*Task requirements*: Please change every "How do I perform" in the listing below to "What action performs" and keep everything else the same. Leave the pictures out of your answer.

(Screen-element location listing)
------------

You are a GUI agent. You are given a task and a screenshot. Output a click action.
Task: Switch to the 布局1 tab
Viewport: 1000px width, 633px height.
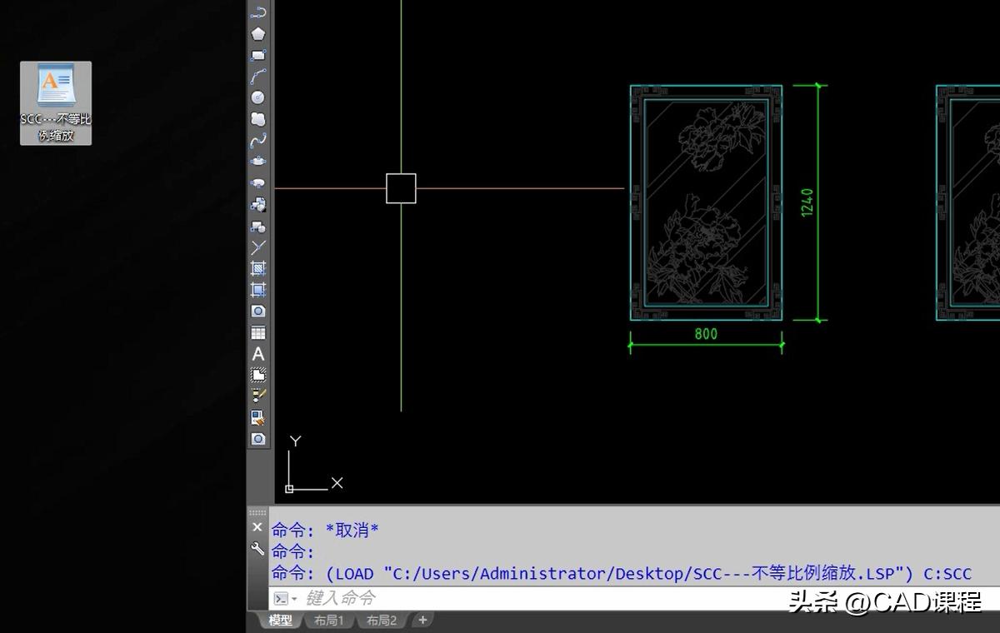pos(328,621)
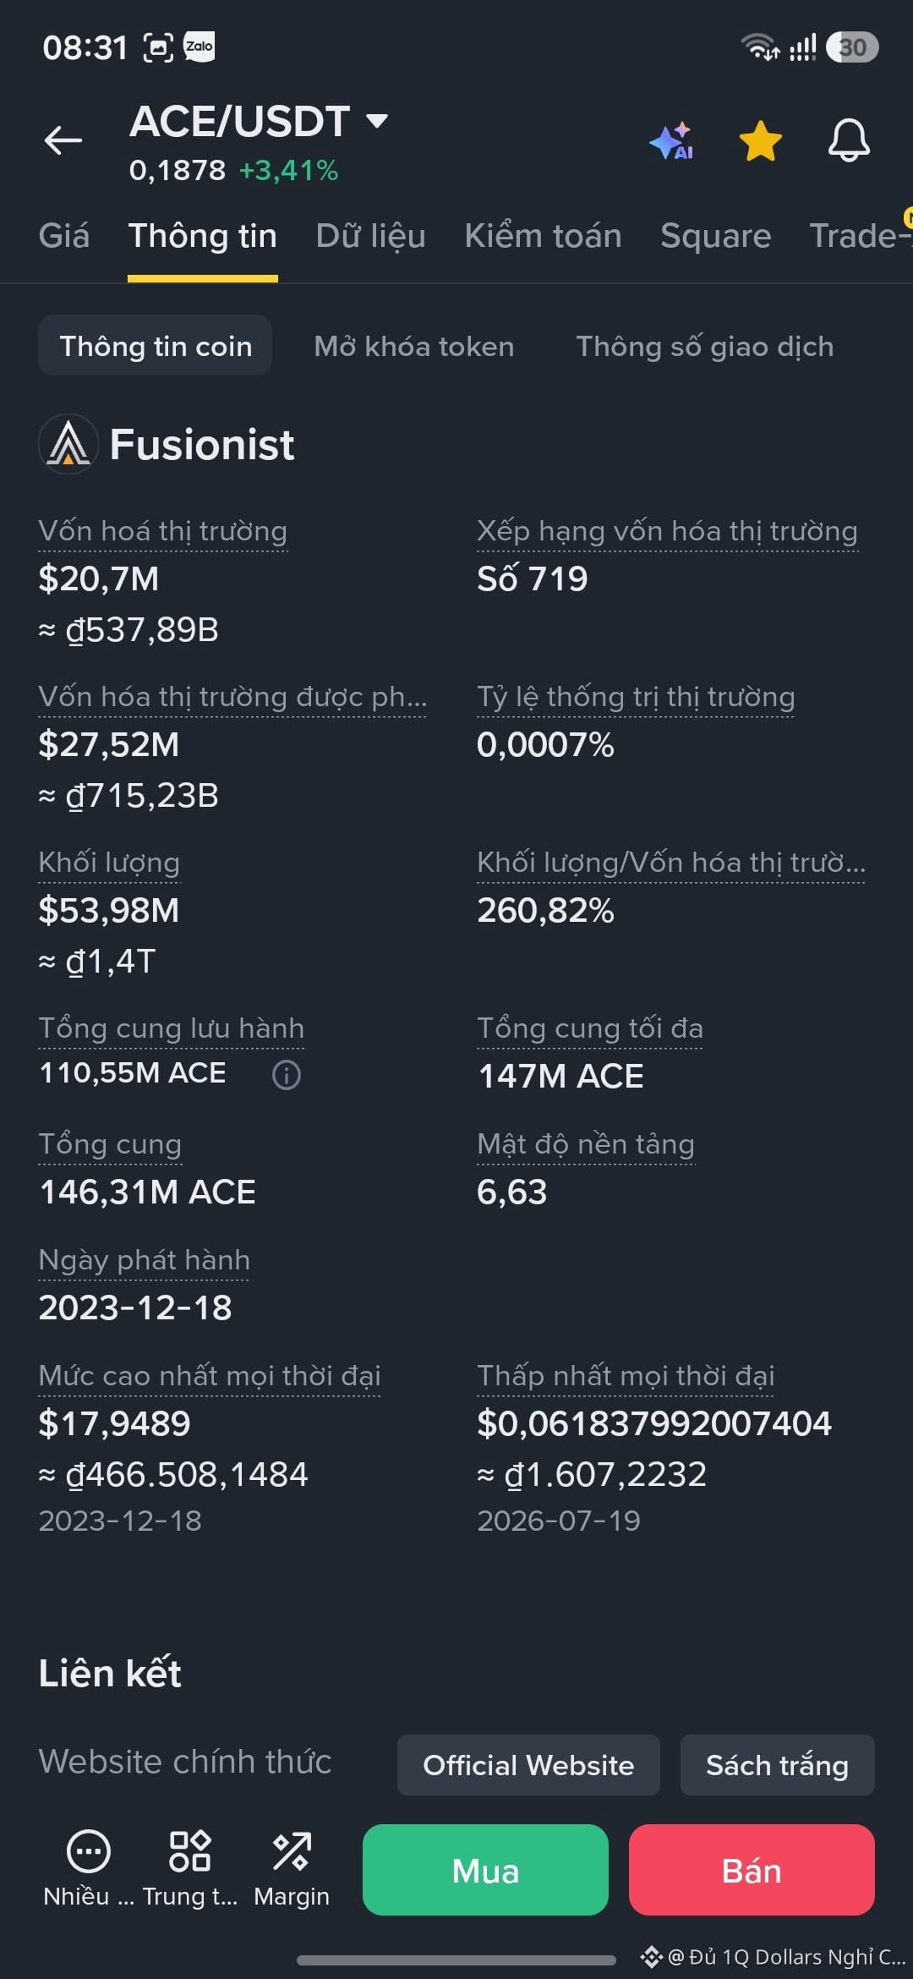Tap the green Mua button
The height and width of the screenshot is (1979, 913).
point(485,1870)
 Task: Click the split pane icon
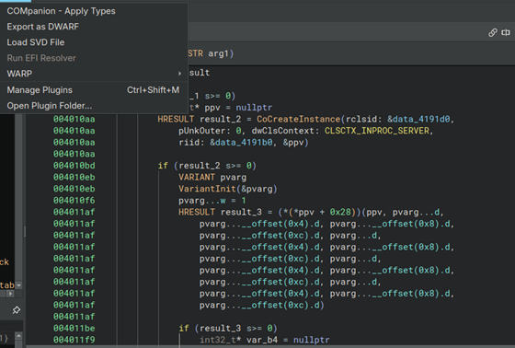coord(506,32)
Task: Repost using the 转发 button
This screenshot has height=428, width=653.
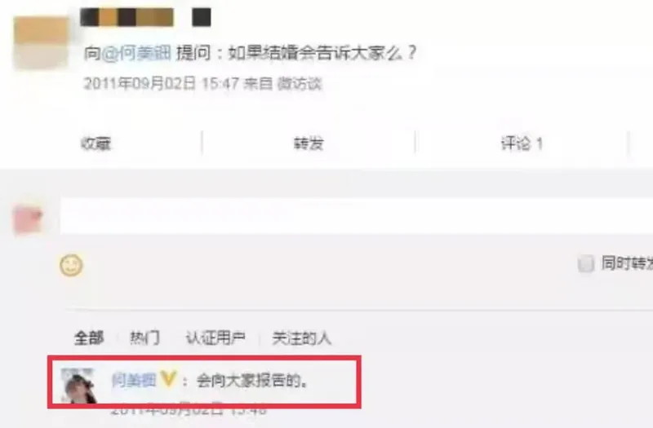Action: pyautogui.click(x=309, y=143)
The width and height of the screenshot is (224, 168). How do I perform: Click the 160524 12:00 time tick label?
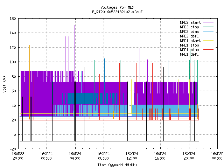point(132,156)
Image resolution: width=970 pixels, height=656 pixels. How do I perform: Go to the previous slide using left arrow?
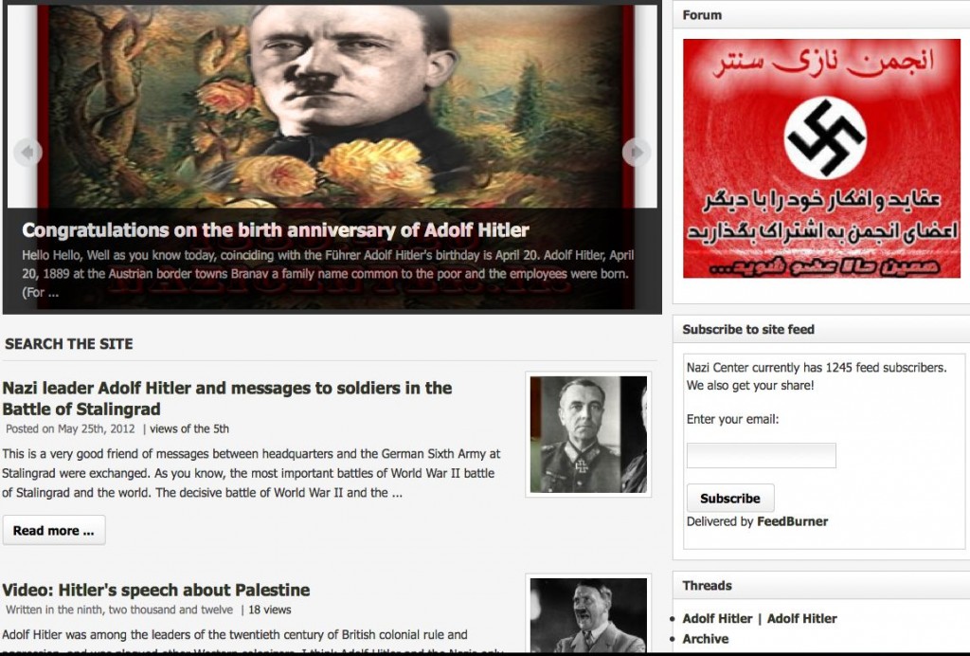click(27, 152)
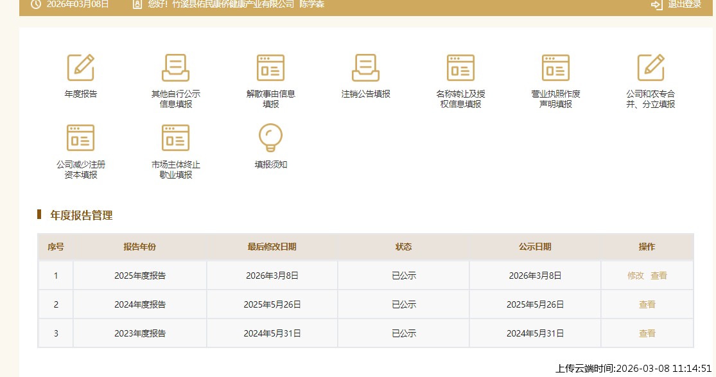This screenshot has width=716, height=377.
Task: Select the 注销公告填报 icon
Action: tap(365, 68)
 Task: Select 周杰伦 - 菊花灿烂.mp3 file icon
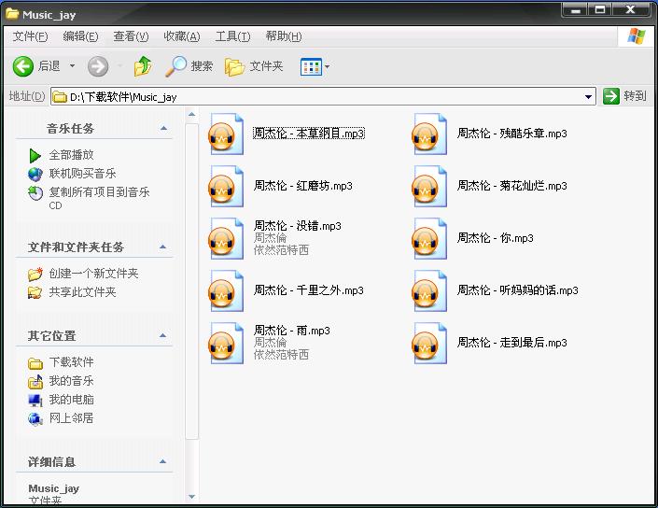coord(429,187)
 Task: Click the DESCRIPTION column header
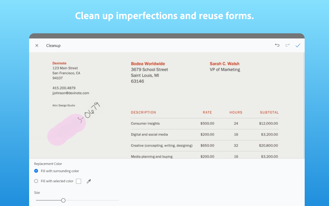pyautogui.click(x=143, y=112)
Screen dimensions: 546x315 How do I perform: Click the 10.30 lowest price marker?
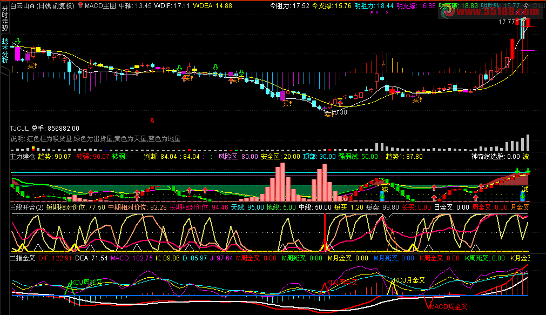[338, 112]
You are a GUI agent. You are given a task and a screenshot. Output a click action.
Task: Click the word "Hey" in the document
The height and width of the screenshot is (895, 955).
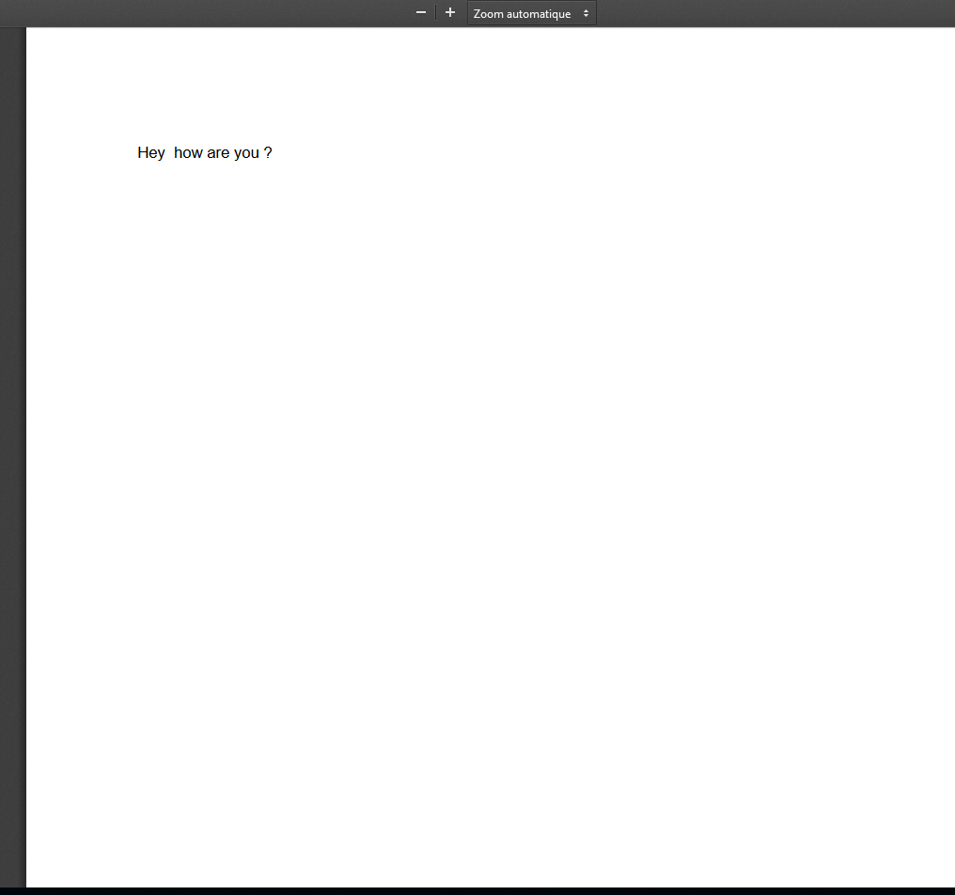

------------

*Exercise answer*:
You are a GUI agent. You are given a task and a screenshot. Output a click action.
Task: Switch to the 布局1 tab
Viewport: 1000px width, 633px height.
pos(328,621)
Tap the green Mua button
The height and width of the screenshot is (1979, 913).
point(485,1870)
 Task: Click the split pane icon
coord(506,32)
Task: Repost using the 转发 button
This screenshot has height=428, width=653.
Action: pyautogui.click(x=309, y=143)
The width and height of the screenshot is (224, 168). What action performs: Click the 160524 12:00 time tick label?
point(132,156)
Image resolution: width=970 pixels, height=656 pixels. What action performs: Go to the previous slide using left arrow?
click(27, 152)
This screenshot has width=716, height=377.
Task: Select the 注销公告填报 icon
Action: tap(365, 68)
 Task: Select 周杰伦 - 菊花灿烂.mp3 file icon
coord(429,187)
 Task: Click the DESCRIPTION column header
pyautogui.click(x=143, y=112)
Screen dimensions: 546x315 What action performs: Click the 10.30 lowest price marker?
[338, 112]
You are a GUI agent. You are given a task and a screenshot. Output a click action.
Task: Click the word "Hey" in the document
The height and width of the screenshot is (895, 955).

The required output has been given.